Что такое, думаю: мне тридцать лет, а я не наряживался, не гуливал… Купил в Норвеге брюки-клеш, синюю матроску с большим воротником, полотняну манишку, платок шейный шелковый и явился на родину, в Корелу. Парень я был высокий, плечистый, говорили, что и с лица красивый.

И… тут я большой шаг шагнул: женился на дочери той самой старухи, которая меня десять годов назад пожалела.

Женился и испугался: «О, зачем за себя баржу привязал?! Мне ли гнездо разводить! Теперь не выбиться из бедности».

А пожил с Матреной и увидел в ней помощницу неусыпающую, друга верного. Она со мной заодно думу думала. При ней я на свои ноги начал вставать.

Я на Мурмане, жена дома сельдь промышляет, сети вяжет, прядет, ткет, косит, грибы, ягоды носит. Матрена моя и мужскую работу могла. Тес тесала, езы била, кирпичи работала…

Ребятишки родились – труднее стало. А Матрешка, хоть какая беда, уж тихонько она сдумает, ладно скажет…

В шесть годов мы избу свою поставили. Вместе лес возили, стены рубили, вместе крышу крыли.

В эту пору я кинул якорь у Василия Онаньевича Зубова, нашей же Корелы у богатеющего купца: на Мурмане своя фактория, промысловое оборудование, три шкуны, одна – что твой фрегат.

В море ли, на берегу ли работаю – все нет-нет да погляжу на чужие кораблики, как они плывут, брызги на сторону раскидывают. Погляжу да подумаю: «Ничего! Проведу и я свою борозду».

Деньжонки я усердно копил, а что строить буду не малую скорлупку, а заправскую шкуну, это я давно решил.

Семья в Корелах, я на Мурмане; что добуду, им оторву, остальное в кошель; на себя ни полушки. И кошель на груди носил.

Каждый рубль – что гвоздь на постройку моему желанному кораблю, каждым рублем я на волю выкупался сам и детей выкупал.

Я людей-то насмешил: в Соловецке картину заказал, два рубля потратил, написана приправная норвецкая шкуна.

По праздникам на эту картину любовался. Любовался – не думал, не гадал, какая гроза над моей головой собирается.

Хозяин мой, Василий Зубов, в нас, в рабочих, не входил. Платит грошами, в зиму пропащей рыбой кормит – и ладно, думает, дородно им.

Покамест я у него в кулаке сидел, хоть и жужжал, да не рвался, он до меня ровный был. А как усмотрел, что Корельской на ноги встает, запосматривал на меня немило.

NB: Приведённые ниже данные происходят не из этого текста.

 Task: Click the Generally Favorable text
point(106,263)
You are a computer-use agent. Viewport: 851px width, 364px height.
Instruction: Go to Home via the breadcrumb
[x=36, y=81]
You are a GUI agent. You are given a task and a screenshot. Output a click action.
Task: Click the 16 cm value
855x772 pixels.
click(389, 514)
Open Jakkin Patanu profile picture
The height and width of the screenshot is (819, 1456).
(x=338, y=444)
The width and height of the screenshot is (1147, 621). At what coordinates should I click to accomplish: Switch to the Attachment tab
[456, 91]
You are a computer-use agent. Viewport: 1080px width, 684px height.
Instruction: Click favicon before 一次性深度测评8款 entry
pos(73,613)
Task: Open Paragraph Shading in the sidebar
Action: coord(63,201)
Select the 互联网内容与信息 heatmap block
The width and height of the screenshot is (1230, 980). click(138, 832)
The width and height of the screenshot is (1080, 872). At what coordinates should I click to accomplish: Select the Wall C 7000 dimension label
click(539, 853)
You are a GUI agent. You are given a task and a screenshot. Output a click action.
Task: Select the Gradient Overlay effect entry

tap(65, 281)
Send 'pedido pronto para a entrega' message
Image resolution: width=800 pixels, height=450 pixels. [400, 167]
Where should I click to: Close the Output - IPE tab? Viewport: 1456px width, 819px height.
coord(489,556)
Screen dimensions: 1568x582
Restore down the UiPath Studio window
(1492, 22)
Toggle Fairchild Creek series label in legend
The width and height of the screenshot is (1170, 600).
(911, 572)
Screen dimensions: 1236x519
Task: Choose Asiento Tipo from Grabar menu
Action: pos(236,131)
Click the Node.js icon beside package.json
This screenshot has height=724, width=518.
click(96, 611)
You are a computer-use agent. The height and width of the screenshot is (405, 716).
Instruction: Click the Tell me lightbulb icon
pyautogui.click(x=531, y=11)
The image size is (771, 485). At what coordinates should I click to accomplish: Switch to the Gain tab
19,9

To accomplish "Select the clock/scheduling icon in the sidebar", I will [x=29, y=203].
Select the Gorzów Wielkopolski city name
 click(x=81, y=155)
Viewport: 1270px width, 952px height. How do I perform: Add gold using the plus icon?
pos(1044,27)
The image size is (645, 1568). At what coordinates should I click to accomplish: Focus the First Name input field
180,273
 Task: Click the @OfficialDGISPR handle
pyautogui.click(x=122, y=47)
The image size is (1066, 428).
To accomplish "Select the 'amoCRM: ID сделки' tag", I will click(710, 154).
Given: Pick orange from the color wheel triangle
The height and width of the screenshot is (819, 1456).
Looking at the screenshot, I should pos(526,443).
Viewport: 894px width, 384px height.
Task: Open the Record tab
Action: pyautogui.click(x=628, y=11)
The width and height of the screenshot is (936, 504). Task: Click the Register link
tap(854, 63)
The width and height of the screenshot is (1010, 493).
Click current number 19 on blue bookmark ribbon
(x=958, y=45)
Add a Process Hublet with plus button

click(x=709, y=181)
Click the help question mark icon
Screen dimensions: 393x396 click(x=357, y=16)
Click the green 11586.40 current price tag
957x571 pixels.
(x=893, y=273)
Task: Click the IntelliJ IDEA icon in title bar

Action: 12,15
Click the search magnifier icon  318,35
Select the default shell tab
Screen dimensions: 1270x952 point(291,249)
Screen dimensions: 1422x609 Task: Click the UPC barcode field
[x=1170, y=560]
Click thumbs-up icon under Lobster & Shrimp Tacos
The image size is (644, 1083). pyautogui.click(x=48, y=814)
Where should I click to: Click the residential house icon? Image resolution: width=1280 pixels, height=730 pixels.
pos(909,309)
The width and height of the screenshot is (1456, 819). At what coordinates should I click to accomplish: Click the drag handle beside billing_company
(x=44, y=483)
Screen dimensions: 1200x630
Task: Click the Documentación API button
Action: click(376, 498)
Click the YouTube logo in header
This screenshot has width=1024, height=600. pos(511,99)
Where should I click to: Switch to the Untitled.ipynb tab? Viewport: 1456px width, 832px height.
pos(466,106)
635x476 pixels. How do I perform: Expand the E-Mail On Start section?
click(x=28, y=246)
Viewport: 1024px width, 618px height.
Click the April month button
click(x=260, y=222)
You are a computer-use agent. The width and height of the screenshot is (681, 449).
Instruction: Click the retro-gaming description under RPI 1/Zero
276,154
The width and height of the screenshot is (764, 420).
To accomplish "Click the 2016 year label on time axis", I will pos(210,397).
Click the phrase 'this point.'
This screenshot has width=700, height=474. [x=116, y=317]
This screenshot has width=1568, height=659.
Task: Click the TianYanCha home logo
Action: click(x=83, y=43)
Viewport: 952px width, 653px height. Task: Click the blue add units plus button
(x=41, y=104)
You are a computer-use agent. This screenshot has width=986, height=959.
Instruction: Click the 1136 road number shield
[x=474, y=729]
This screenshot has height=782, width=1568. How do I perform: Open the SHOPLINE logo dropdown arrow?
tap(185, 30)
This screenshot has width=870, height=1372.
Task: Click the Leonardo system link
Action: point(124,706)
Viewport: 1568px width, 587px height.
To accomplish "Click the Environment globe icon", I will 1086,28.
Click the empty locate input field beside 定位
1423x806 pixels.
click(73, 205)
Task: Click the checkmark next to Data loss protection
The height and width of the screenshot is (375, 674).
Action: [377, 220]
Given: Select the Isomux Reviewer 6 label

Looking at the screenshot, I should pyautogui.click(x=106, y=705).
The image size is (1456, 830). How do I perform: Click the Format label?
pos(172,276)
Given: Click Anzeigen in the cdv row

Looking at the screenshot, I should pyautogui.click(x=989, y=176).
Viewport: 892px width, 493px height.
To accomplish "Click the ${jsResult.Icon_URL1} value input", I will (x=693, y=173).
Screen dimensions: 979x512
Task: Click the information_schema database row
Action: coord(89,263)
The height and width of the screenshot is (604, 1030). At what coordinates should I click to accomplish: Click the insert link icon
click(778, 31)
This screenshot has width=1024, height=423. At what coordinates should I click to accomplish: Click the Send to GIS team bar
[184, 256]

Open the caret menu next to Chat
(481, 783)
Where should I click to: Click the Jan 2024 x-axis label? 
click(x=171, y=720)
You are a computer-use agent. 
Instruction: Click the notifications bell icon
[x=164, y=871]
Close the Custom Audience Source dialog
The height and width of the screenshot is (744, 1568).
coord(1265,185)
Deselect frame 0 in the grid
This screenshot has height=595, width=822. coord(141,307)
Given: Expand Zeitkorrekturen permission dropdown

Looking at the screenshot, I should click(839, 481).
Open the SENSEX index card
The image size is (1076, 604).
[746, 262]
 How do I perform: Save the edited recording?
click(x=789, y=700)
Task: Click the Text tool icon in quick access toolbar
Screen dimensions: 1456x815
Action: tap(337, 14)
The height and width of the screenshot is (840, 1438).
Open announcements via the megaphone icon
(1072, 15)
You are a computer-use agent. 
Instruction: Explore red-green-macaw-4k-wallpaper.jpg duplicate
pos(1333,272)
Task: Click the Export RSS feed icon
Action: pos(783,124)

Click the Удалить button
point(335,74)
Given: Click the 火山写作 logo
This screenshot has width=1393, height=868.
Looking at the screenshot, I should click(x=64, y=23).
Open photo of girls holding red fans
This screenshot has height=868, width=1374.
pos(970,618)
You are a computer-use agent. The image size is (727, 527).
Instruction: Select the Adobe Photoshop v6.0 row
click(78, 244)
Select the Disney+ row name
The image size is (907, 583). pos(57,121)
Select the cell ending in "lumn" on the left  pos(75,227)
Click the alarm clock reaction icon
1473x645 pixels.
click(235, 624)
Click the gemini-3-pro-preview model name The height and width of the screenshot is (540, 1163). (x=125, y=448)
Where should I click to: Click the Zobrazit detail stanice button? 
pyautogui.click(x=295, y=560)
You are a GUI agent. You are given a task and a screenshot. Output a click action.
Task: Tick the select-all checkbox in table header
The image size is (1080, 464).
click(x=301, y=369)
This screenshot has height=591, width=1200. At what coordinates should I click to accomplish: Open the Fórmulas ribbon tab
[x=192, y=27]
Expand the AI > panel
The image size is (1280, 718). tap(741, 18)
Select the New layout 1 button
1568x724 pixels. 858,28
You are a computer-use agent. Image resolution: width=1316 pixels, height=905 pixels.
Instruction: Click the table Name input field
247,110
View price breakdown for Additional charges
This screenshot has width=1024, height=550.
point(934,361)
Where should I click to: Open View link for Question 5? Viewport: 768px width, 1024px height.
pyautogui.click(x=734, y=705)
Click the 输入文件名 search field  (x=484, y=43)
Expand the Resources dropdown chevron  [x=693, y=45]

Осенью, при конце промысла, не утерпел, скричал на меня при народе:

– Эй, любезный! Люди смеются да и вороны каркают, будто кореляки собственные пароходы заводят. Ты не слыхал?!

– Про людей не слыхал, – говорю, – может, и пароходы. А вот насчет шкуны я подумываю.

Он зубы оскалил:

– Подумываете? Ай да корельская лопатка! А по-моему, спустить бы тебе на воду нищу коробку, с которой по миру бегал, а заместо паруса маткина нища сума. Экой бы корабль по тебе!…

Это он меня да матерь мою нищетою ткнул…

Сердце у меня остановилось:

– Ты! Ты, который нас по миру с сумой пускаешь, ты сумой этой нас и укоряешь? Мироед! Захребетник мирской! Погоди… Умоетесь вы, пауки, своею же кровью!…

Кругом народ, стоят, молчат.

Уж не помню, чего я еще налягал языком; что было на сердце, все вызвонил. Хлопнул шапку о землю, побрел прочь. Иду – шатаюсь, как пьяный. Сердце себе развередил.